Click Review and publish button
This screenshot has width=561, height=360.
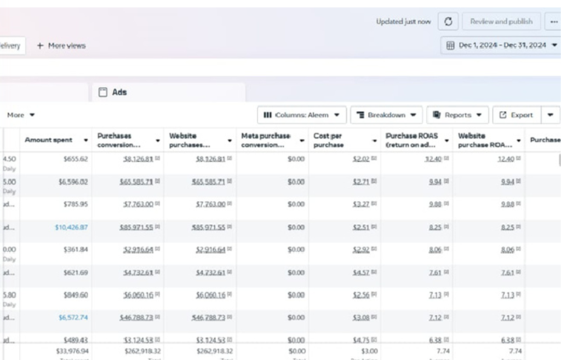(x=501, y=21)
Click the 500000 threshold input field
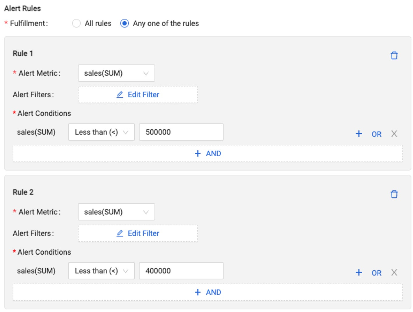Screen dimensions: 413x312 [181, 132]
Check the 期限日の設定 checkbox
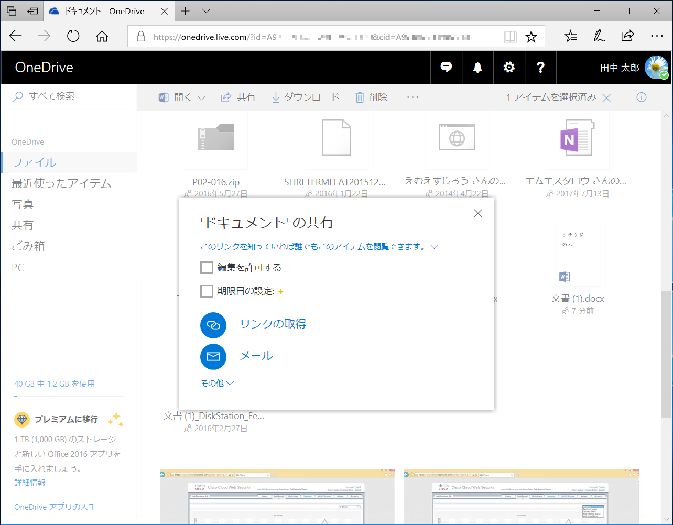This screenshot has height=525, width=673. point(207,291)
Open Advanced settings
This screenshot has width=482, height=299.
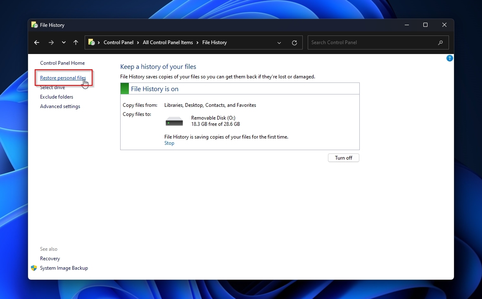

TASK OBJECTIVE
Your answer must be an exact copy of the records, minus any pictures.

ANSWER AREA
Click Review and publish button
This screenshot has width=561, height=360.
(x=501, y=21)
Click the 500000 threshold input field
Screen dimensions: 413x312 [181, 132]
Check the 期限日の設定 checkbox
This screenshot has height=525, width=673. point(207,291)
Open Advanced settings
This screenshot has width=482, height=299.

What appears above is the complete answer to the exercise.